Im Fall von Max P. hat die Wiedereinführung der Präsenzpflicht bislang nichts genutzt. Als klar war, dass der Zweitklässler auch im September nicht in die Schule kommt, zog die Bodensee-Schule rechtliche Konsequenzen und zeigte den Vater beim Ordnungsamt an. „Wir hatten ein Gespräch mit den Eltern und regen Mailverkehr“, sagt Konrektor Steffen Artmeier vor Gericht aus, „wir haben erklärt, dass eine Abmeldung nur aus gesundheitlichen Gründen möglich ist.“
Für Schüler mit einem erhöhten Risiko sieht die Corona-Verordnung Ausnahmen von der Präsenzpflicht vor. Die Bodensee-Schule habe angeboten, dass Max P. die Tests in einem Testzentrum macht. Aber auch das lehnten die Eltern ab und ließen den Jungen, der überwiegend beim Vater lebt, zuhause. Seither mahnt der Konrektor wöchentlich die Fehlzeiten des Grundschülers beim Ordnungsamt an. Mittlerweile sind mehrere Wochen zusammengekommen.

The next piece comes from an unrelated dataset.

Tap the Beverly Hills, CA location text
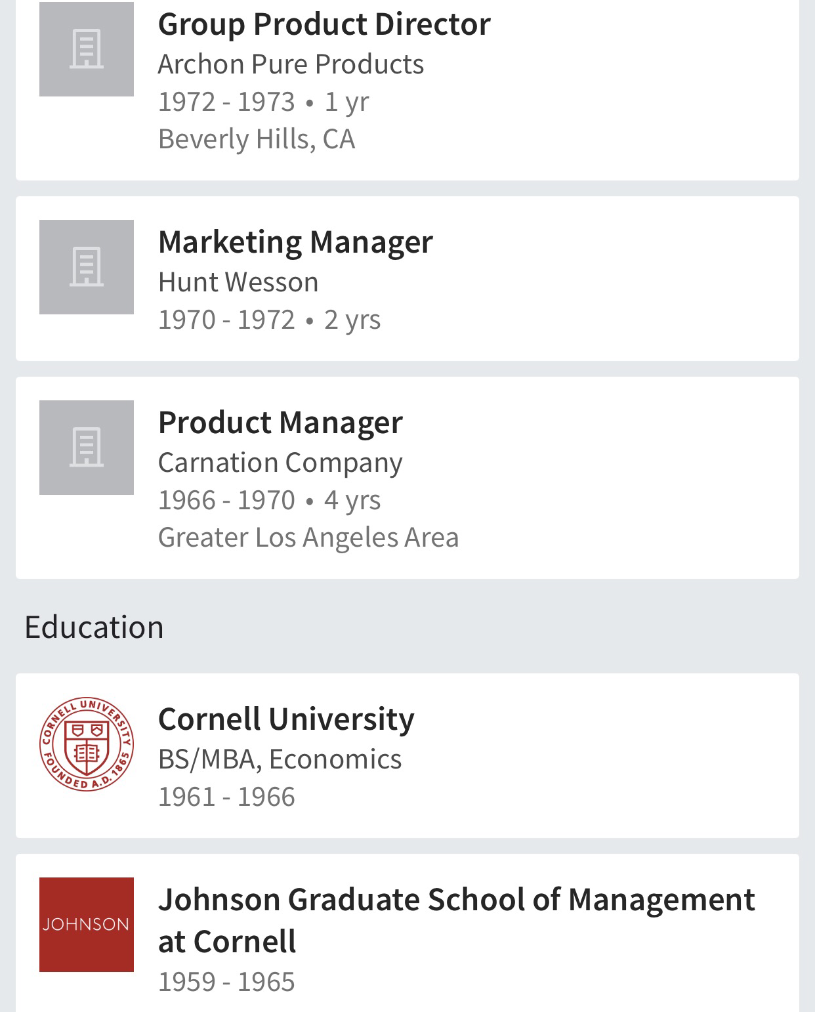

„Gerne hätten wir ihn gefragt, wie es ihm geht. Aber er kommt nicht.“Steffen Artmeier, Konrektor Bodensee-Schule
In der vergangenen Woche sei Max P. erstmals wieder in die Schule gekommen – zu einer Leistungsüberprüfung. „Er war eine Stunde da, hat drei Tests geschrieben und ist wieder nachhause“, berichtet Artmeier. Gerne hätte er ihn gefragt, wie es ihm gehe, ob er seine Mitschüler nicht vermisst, warum er nicht kommt. „Aber wir sehen ihn ja nicht.“
Wie die schulischen Leistungen des Zweitklässlers sind, will der Richter wissen. „In Mathe gut, in Deutsch bei etwa 60 Prozent“, antwortet der Konrektor, „aber gerade in der Grundschule geht es ja mehr als um Lernstoff, es geht auch um Interaktion mit anderen Kindern, Gruppenarbeit, um gezielte schulische Förderung. Das fehlt jetzt.“
Richter Pahnke fällt das Urteil an diesem Tag nicht schwer. Der Vater muss das Bußgeld bezahlen. „Ich persönlich finde auch nicht alles gut, was in der Corona-Verordnung steht“, sagt Pahnke vor der Urteilsbegründung, „aber meine Aufgabe ist es, geltendes Recht anzuwenden.“ Menschen, die gegen die Corona-Verordnung vorgehen, müsse man nicht gleich in die rechte Ecke stellen, wie es häufig passiert. „Für ihr Vorgehen fehlt mir allerdings auch jedes Verständnis. Sie sind als Vater dafür verantwortlich, dass ihr Kind in die Schule geht.“
Der Großteil der Schüler mache die Tests und als Eltern müsse man dem Kind dann Hilfestellung geben, wenn es Angst habe. „Diese Leistungsnachweise, die Ihr Sohn erbringt, sind nur eine Hilfskrücke und ersetzen keinen regulären Schulbesuch“, sagt der Richter. Er müsse damit rechnen, dass noch einiges nachkommt, wenn der Junge weiter nicht in die Schule geht.